Quand ils se retrouvèrent entre eux, avec l’hôte, sa fille, les servantes, qui surgirent soudain d’on ne savait quels coins d’ombre et qui, maintenant, étaient partagés entre l’admiration que leur inspirait cet homme extraordinaire et la crainte d’une accusation de complicité, malheureusement très possible:
– Cordieu! On respire mieux maintenant! dit tranquillement Pardaillan.
– Sublime, magnifique, admirable don Quichotte! exulta Cervantès.

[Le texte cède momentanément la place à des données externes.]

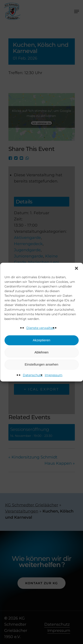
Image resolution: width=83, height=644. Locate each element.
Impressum (53, 375)
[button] (76, 268)
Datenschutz (33, 375)
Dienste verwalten (40, 328)
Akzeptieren (41, 340)
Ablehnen (41, 352)
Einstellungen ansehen (42, 364)
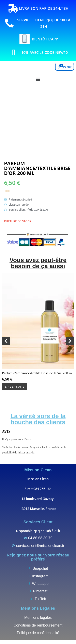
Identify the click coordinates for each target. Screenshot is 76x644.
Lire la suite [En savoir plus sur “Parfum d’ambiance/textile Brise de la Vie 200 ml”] (15, 386)
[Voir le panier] (65, 67)
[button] (38, 78)
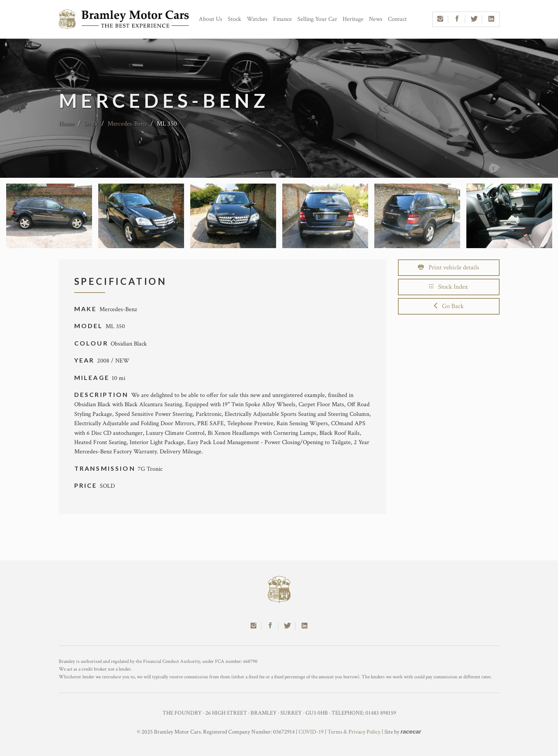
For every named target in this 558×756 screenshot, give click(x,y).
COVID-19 (311, 732)
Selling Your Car (317, 19)
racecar (411, 731)
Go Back (449, 306)
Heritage (353, 19)
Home (67, 124)
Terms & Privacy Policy (354, 732)
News (375, 19)
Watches (257, 19)
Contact (397, 19)
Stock (234, 19)
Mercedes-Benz (127, 124)
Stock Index (449, 287)
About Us (210, 19)
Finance (282, 19)
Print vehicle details (449, 267)
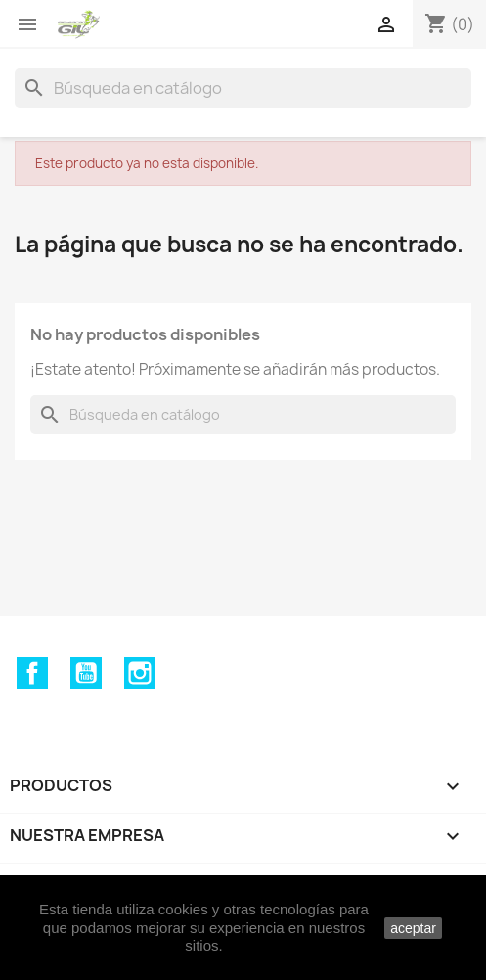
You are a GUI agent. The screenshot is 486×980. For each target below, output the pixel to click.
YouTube (86, 673)
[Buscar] (243, 88)
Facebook (32, 673)
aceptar (413, 928)
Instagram (140, 673)
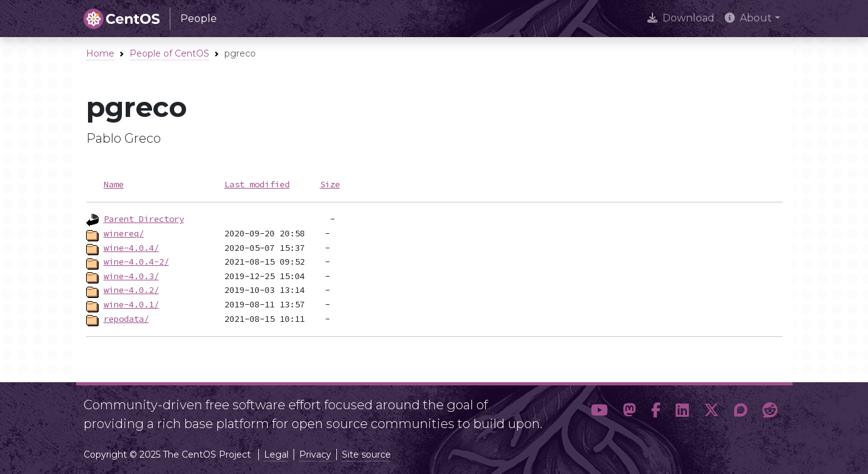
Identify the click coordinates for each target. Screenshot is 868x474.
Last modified (257, 184)
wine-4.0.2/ (131, 290)
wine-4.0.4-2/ (136, 262)
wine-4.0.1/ (131, 304)
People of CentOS (169, 53)
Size (330, 184)
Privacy (315, 455)
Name (114, 184)
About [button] (748, 18)
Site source (366, 455)
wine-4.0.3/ (131, 276)
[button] (599, 411)
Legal (276, 455)
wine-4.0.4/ (131, 248)
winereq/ (124, 233)
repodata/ (126, 319)
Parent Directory (144, 219)
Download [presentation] (681, 18)
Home (100, 53)
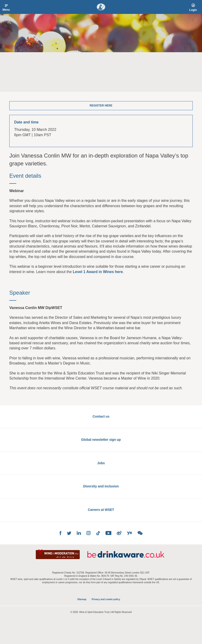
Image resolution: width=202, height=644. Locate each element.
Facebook (60, 533)
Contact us (101, 416)
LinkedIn (79, 533)
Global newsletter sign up (101, 440)
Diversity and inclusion (101, 486)
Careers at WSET (101, 510)
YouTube (108, 533)
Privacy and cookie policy (106, 599)
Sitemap (82, 599)
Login (193, 10)
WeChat (140, 533)
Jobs (101, 463)
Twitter (69, 533)
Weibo (119, 533)
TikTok (98, 533)
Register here (101, 106)
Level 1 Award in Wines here (98, 272)
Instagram (88, 533)
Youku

– Écoutez, cher ami, fit Pardaillan avec cet air figue et raisin qu’il avait en de certaines circonstances, dites-moi, une fois pour toutes, qui est ce don Quichotte dont, soit dit sans reproche, vous me rebattez les oreilles depuis une heure?
– Il ne connaît pas don Quichotte! s’apitoya Cervantès en levant ses longs bras avec un air de désolation comique.
Et, avisant la petite Juana:
– Écoute ici, muñeca (poupée). Regarde un peu si en furetant bien dans ta chambre, tu ne trouverais pas un morceau de miroir.
– Pas besoin d’aller si loin, seigneur, répondit Juana en riant. Voilà le miroir que vous demandez.
Et fouillant dans son sein, la jolie Andalouse en tira une coquille plate, couverte d’un enduit blanc aussi brillant que de l’argent [14].
Cervantès prit la coquille-miroir, la présenta gravement à Pardaillan, et s’inclinant:
– Regardez-moi là-dedans, chevalier, et vous connaîtrez cet admirable don Quichotte, dont je vous rebats les oreilles depuis une heure.
– C’est bien ce qu’il me semblait, murmura Pardaillan, qui regagna un moment Cervantès avec un air très sérieux.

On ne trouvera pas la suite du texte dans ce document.